_Things to do_.
(1) Rewrite the passage of the Ammer ruffe article that begins with "Species of fish" and ends with "inhabits, Ambriae Lacus.", putting "fish scientists" in place of "ichthyologists".
(2) Name every fin of the Ammer ruffe that the description section of the Ammer ruffe article mentions.

Gymnocephalus ambriaelacus
- Conservation status: Least Concern (IUCN 3.1)

Scientific classification
- Kingdom: Animalia
- Phylum: Chordata
- Class: Actinopterygii
- Order: Perciformes
- Family: Percidae
- Genus: Gymnocephalus
- Species: G. ambriaelacus
- Binomial name: Gymnocephalus ambriaelacus Geiger & Schliewen, 2010

= Gymnocephalus ambriaelacus =

- Authority: Geiger & Schliewen, 2010
- Conservation status: LC

Species of fish

Gymnocephalus ambriaelacus, the Ammer ruffe, is a species of freshwater ray-finned fish, a ruffe, from the family Percidae which is endemic to Lake Ammer, in the upper Danube basin in southern Germany. This species can reach a maximum length of 11.7 cm (SL).

== Taxonomy ==
The existence of ruffe in Lake Ammer has been known to local fisherman for at least 200 years and to scientists for over 100 years. These ruffe were thought to be Gymnocephalus cernua or as G. baloni, but were not convincingly assigned to either species. In 2010, the Ammer ruffe was described as a new species, Gymnocephalus ambriaelacus, by the German ichthyologists Matthias Geiger and Ulrich Schliewen based on a specimen collected from the lake in 2005. The species was named after the historical Latin name of the lake it inhabits, Ambriae Lacus.

Some authorities suggest that this taxon may be synonymous with the Balon's ruffe (G. baloni).

== Description ==
The Ammer ruffe is mostly silvery-grey with dark-black blotches on the flanks that have a greenish-bronze shine. The dorsal fin is transparent, with dark spots along the base and lateral line, and yellow tips to the spine and black tips to the membrane. The rays of the dorsal fin are yellowish with black markings. The pectoral fins are transparent yellowish-white, with black spots spread evenly all over. The pelvic and anal fins are whitish and slightly cloudy, not completely transparent. The pelvic fin has small black spots concentrated on the rays, while the anal fin has irregularly distributed spots on the rays, membranes, and spines, densest on the rays. The caudal fin is nearly transparent, with yellowish rays and small black spots forming transverse bands.

_Provided records_.
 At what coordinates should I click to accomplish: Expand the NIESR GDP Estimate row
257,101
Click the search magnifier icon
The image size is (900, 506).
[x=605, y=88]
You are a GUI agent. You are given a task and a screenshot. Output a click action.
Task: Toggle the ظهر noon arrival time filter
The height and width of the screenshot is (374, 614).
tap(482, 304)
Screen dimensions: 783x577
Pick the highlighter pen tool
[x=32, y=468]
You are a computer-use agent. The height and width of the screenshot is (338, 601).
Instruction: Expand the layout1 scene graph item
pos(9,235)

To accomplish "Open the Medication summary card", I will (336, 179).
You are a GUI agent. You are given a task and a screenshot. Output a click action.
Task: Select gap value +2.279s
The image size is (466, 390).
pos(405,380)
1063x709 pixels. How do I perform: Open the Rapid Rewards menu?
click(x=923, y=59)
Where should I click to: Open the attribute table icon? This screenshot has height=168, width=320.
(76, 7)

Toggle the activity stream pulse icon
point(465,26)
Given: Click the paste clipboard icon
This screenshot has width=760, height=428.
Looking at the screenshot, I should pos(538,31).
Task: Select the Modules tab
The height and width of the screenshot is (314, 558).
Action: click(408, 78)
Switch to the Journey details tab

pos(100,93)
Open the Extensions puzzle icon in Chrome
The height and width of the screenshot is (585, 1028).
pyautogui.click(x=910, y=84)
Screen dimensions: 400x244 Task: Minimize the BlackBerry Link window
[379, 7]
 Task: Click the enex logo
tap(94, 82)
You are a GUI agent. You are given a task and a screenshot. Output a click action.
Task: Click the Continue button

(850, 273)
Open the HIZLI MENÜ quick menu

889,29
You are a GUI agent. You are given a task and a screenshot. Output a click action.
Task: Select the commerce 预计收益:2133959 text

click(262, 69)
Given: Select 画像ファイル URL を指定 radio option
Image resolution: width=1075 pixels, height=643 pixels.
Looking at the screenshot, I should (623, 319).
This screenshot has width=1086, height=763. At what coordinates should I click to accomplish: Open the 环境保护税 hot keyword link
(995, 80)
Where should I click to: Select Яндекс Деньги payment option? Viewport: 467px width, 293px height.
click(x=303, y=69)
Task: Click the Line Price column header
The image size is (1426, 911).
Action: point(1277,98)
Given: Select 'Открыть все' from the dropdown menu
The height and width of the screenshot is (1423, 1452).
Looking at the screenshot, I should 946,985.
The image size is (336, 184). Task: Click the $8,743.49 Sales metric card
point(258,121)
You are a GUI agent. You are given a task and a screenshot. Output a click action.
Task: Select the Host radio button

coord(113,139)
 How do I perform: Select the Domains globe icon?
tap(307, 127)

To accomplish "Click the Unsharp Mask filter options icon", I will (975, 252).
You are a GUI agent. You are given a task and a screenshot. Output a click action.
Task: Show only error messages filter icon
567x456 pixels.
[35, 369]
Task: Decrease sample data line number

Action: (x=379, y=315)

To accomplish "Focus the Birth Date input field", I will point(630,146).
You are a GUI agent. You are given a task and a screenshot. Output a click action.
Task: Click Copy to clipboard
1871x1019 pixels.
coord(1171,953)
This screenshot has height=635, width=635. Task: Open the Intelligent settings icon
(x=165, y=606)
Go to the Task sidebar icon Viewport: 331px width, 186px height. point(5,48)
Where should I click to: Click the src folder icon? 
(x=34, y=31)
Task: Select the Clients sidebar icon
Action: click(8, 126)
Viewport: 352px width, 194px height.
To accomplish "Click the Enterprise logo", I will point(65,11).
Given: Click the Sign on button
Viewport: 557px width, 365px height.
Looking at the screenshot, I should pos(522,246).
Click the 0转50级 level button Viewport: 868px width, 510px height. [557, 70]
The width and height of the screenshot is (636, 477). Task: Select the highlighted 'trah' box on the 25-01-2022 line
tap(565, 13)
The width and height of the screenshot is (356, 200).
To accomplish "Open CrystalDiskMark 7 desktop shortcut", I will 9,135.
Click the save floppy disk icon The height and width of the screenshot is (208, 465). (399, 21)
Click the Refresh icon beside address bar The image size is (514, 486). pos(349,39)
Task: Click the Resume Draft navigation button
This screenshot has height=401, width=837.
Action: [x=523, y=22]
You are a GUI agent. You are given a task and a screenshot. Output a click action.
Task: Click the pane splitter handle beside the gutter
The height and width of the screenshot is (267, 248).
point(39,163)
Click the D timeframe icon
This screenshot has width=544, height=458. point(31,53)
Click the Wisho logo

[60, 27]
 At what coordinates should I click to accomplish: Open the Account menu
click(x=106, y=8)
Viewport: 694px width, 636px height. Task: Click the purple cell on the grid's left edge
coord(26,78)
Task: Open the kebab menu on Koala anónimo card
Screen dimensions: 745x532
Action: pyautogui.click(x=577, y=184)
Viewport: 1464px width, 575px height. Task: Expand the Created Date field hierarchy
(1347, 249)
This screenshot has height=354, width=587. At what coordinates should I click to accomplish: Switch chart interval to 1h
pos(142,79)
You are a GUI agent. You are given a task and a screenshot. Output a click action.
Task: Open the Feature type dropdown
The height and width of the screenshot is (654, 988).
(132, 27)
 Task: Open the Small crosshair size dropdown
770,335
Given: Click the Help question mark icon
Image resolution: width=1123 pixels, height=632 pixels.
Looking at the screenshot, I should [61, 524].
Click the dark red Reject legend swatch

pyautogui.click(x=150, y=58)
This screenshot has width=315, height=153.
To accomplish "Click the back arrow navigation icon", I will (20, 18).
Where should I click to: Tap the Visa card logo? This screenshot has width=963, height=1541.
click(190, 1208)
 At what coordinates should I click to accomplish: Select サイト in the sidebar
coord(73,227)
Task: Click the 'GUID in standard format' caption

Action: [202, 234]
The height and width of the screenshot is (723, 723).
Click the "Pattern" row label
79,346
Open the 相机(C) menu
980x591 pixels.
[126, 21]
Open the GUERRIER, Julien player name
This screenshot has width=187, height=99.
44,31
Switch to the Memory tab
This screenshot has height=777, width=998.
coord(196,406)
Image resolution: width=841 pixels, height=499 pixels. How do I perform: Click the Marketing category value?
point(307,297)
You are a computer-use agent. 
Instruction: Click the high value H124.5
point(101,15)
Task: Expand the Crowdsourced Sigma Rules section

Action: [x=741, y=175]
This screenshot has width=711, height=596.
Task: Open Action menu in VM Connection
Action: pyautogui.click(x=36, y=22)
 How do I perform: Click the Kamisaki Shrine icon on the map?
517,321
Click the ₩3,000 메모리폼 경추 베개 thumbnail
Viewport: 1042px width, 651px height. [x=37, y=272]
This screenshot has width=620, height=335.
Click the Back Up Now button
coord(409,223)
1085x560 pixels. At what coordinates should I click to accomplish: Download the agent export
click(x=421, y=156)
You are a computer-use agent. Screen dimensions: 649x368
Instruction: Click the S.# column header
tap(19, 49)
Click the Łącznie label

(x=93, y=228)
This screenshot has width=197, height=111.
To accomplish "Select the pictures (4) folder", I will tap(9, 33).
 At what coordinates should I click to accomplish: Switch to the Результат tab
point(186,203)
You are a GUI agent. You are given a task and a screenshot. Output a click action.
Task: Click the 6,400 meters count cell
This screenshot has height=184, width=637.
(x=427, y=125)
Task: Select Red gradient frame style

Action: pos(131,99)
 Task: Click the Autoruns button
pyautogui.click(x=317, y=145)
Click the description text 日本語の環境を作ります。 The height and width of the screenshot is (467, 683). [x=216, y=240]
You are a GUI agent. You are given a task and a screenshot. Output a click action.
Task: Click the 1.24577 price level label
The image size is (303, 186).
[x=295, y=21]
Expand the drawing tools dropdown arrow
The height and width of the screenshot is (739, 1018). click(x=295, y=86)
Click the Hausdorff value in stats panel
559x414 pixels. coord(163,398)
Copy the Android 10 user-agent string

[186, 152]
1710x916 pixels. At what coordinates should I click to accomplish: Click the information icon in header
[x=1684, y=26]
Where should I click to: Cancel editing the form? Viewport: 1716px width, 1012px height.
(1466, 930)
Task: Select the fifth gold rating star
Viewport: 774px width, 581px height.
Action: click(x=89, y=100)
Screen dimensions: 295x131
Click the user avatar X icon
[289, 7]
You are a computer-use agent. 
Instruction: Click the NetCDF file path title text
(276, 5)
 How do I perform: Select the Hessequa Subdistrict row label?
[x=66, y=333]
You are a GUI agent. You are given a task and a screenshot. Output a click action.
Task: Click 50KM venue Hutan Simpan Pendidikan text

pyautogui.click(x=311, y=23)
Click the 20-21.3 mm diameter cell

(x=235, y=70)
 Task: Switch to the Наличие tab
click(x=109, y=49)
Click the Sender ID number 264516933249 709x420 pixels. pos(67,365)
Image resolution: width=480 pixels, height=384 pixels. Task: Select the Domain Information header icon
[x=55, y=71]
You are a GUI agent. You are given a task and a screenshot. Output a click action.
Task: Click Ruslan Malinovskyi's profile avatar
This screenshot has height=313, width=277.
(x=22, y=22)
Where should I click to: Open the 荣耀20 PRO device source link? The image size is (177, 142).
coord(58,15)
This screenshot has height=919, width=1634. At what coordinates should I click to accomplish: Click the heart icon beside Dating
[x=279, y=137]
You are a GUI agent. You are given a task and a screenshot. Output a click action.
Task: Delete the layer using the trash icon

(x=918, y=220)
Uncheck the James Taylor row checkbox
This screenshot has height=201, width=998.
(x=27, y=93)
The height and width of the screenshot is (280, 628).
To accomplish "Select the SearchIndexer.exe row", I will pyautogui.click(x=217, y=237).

_Results by task_.
(1)
Species of fish

Gymnocephalus ambriaelacus, the Ammer ruffe, is a species of freshwater ray-finned fish, a ruffe, from the family Percidae which is endemic to Lake Ammer, in the upper Danube basin in southern Germany. This species can reach a maximum length of 11.7 cm (SL).

== Taxonomy ==
The existence of ruffe in Lake Ammer has been known to local fisherman for at least 200 years and to scientists for over 100 years. These ruffe were thought to be Gymnocephalus cernua or as G. baloni, but were not convincingly assigned to either species. In 2010, the Ammer ruffe was described as a new species, Gymnocephalus ambriaelacus, by the German fish scientists Matthias Geiger and Ulrich Schliewen based on a specimen collected from the lake in 2005. The species was named after the historical Latin name of the lake it inhabits, Ambriae Lacus.

(2)
Dorsal fin
Pectoral fins
Pelvic fin
Anal fin
Caudal fin